Abdul Rahim bin Thamby Chik (born 10 April 1950) is a Malaysian politician. He was the 6th Chief Minister of Malacca from 1982 to 1994. He is a former youth chief of the United Malays National Organisation (UMNO), a major component party of Barisan Nasional (BN) coalition. He was aligned with Dr. Mahathir Mohamed during the 1987 UMNO General Assembly. Presently he is an Independent politician due to his resignation from UMNO in 2018 and pending his application to join the Malaysian United Indigenous Party or Parti Pribumi Bersatu Malaysia (BERSATU), a component of the new Pakatan Harapan (PH) government coalition.

He is also the former Chairman of the Rubber Industry Smallholders Development Authority (RISDA) from 2010 to 2015.

Background
Rahim married Zabedah Abdullah and the couple have 4 children; Zetty Juyanty, Tutty Rahiza, Petty Diyana and Rahimy. Their eldest daughter, Zetty married the former TV3 personality, Kelvin Ong née Zahir Kelvin Ong Abdullah.

Education
Rahim received his primary school education at Sekolah Kebangsaan Pengkalan Balak, Masjid Tanah. Then he studied at Sekolah Menengah Kebangsaan Ghafar Baba, Malacca and Sekolah Menengah Datuk Seri Amar DiRaja, Muar, Johor. He continued his studies at University of Malaya (UM) and managed to graduate with Bachelor's degree of Applied Economy (1969-1973).

Controversies
In 1994 Rahim was initially charged with statutory rape of an underaged girl; however, the public prosecutor later withdrew the charge citing lack of evidence. He resigned as chief minister of Malacca and youth chief of UMNO amid allegations he had sexual relations with the 15-year-old girl. In 1995, Democratic Action Party (DAP) leader, Lim Guan Eng, who in the past had accused Rahim of raping the minor and had criticised the then-government for not acting against Rahim; was charged and sentenced to 18 months’ jail by the Melaka High Court for maliciously printing false news instead under the Printing Presses and Publications Act 1984 and under the Sedition Act 1948, but Lim was eventually released after 12 months.

In 1999, Anwar Ibrahim in one of four police reports he made; Tun H.S.Lee report 22517/99 dated 20 August 1999 had accused that the Prime Minister then Mahathir Mohamed, attorney-general Mohtar Abdullah and Senior Deputy Public Prosecutor Gani Patail for abuse of power to cover-up the corruption case involving Rahim.
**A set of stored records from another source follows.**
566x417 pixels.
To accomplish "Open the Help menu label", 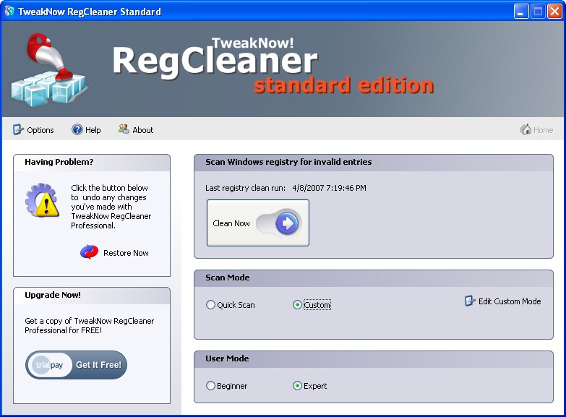I will tap(93, 130).
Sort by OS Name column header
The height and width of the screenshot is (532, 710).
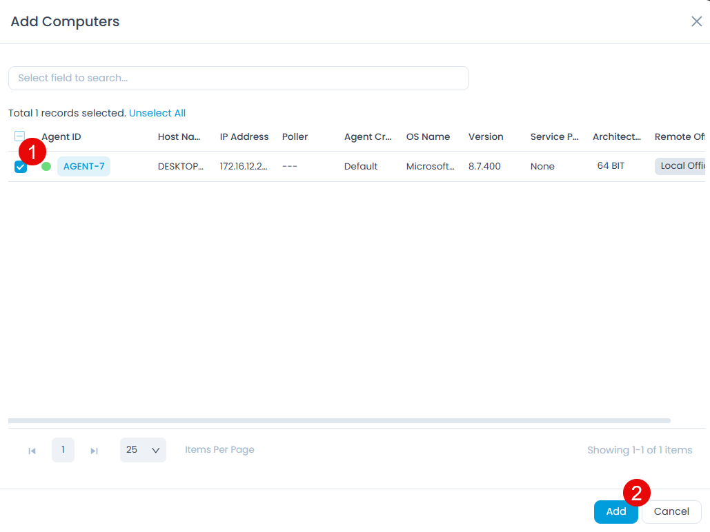(428, 136)
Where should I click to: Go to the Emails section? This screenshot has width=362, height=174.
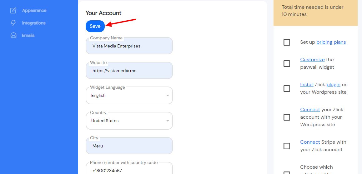(x=28, y=36)
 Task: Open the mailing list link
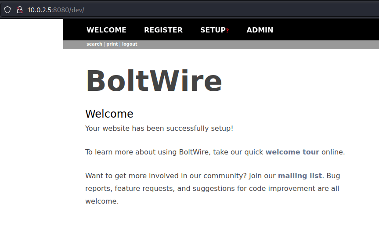300,176
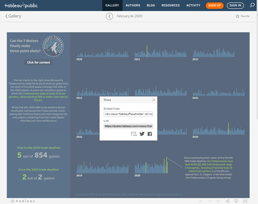Open the download icon in bottom toolbar
Image resolution: width=258 pixels, height=204 pixels.
point(236,201)
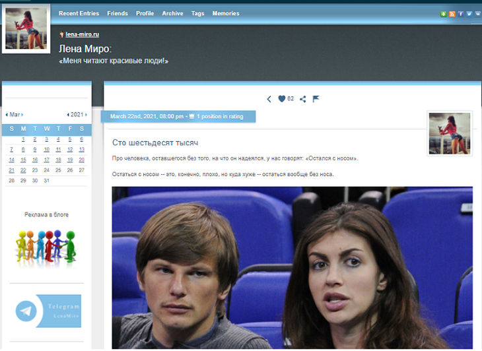Open the Twitter icon in header
This screenshot has height=351, width=482.
[x=469, y=13]
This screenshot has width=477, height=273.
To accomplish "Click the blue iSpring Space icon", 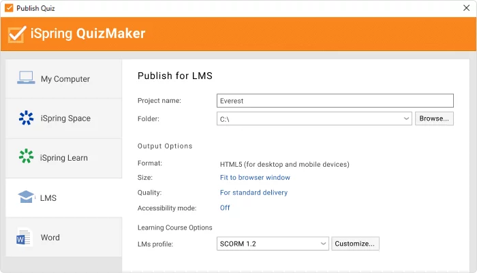I will 26,118.
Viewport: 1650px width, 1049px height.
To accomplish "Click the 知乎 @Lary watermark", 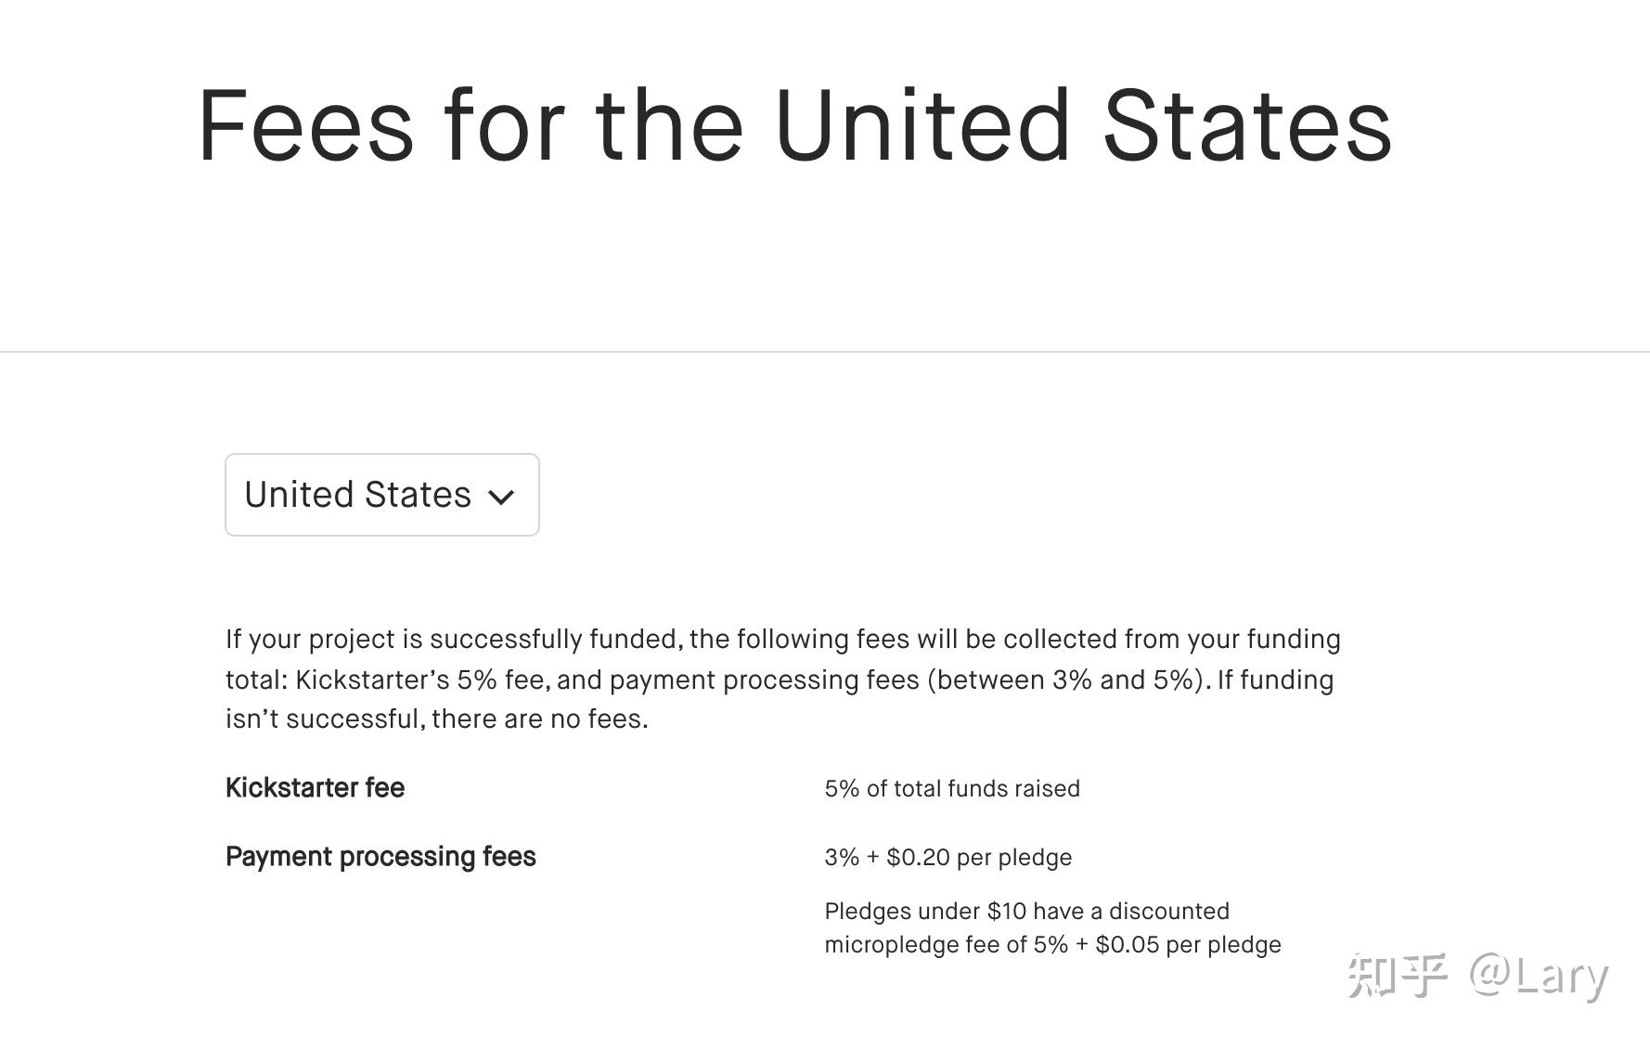I will [x=1477, y=976].
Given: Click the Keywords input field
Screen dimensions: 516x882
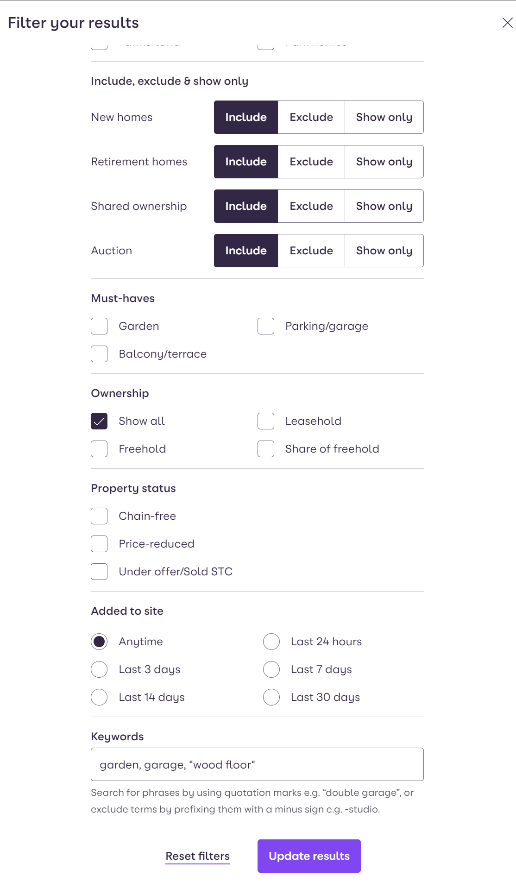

A copy of the report was also sent to the Badan Pencegah Rasuah (BPR) then.

On 21 March 2011, Rahim was one of the 'Datuk T' trio; together with Datuk Shazryl Eskay Abdullah and Datuk Shuib Lazim who screened a sex video at Bilik Seri Makmur, Hotel Carcosa Seri Negara; claiming it was of the opposition leader then Anwar Ibrahim allegedly engaging a prostitute to journalists which Anwar had denied the allegation. On 24 June 2011, they were charged and fined by Kuala Lumpur Magistrate Court for screening the sex video after they pleaded guilty.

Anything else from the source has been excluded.